Greed is a hungry hunter that lives in the hearts of men.
Alone of all the primitive peoples of the past, the Eskimos or the Inuit lived 900 miles from the North Pole in the inhospitable Arctic and subarctic regions from eastern Siberia to Alaska, northern Canada, and Greenland. These circumpolar peoples lived on top of everybody else in the world, under the most forbidding and formidable conditions that any human being can endure. Average temperature during winter is 10 below zero while that in summer is just above the freezing point. For four months in winter, from November to February, they don’t get to see the sun at all. The Bedouins, on the other hand, were nomadic Arab tribes who have traditionally inhabited the vast desert regions of North Africa all the way to the rocky sands of the Arabian Peninsula and the Middle East.

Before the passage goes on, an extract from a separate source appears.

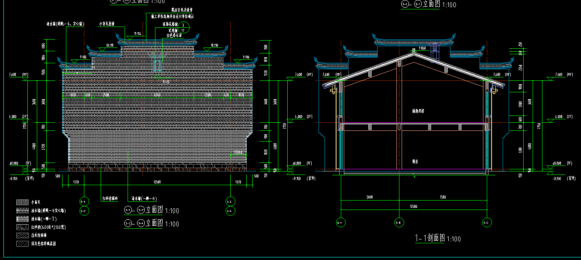Click the 白砂岩面砖 annotation below the elevation
The image size is (581, 260).
pyautogui.click(x=110, y=198)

And yet, many of the desert tribes of North Africa do not realize that beneath them lies the Nubian Sandstone Aquifer System, the world’s largest known fossil water aquifer system, containing an estimated 150,000 cubic kilometers of clean, clear groundwater which is more than enough to make all the deserts of Africa bloom. Who among the Eskimos of old, they who used to burn blubber for light and warmth, knew that under their very feet sprawls the vast Canadian Shield, stretching north from the Great Lakes to the Arctic Ocean, covering over half of Canada and most of Greenland? Beneath the surface of this geologic shield lie huge deposits of minerals, metallic ores, and petroleum of a quantity that is more than enough to provide heat and light to millions of people.
In the north, people of the snow countries hunger for the warmth of the unseen sun during winter. In the south, people of the world’s deserts are hungry for water. Elsewhere in the world, people hunger for food, for love, for peace, for truth, and for justice. We have a constant hunger. We are always full of longing. We want, endlessly, to be happy, and to be free.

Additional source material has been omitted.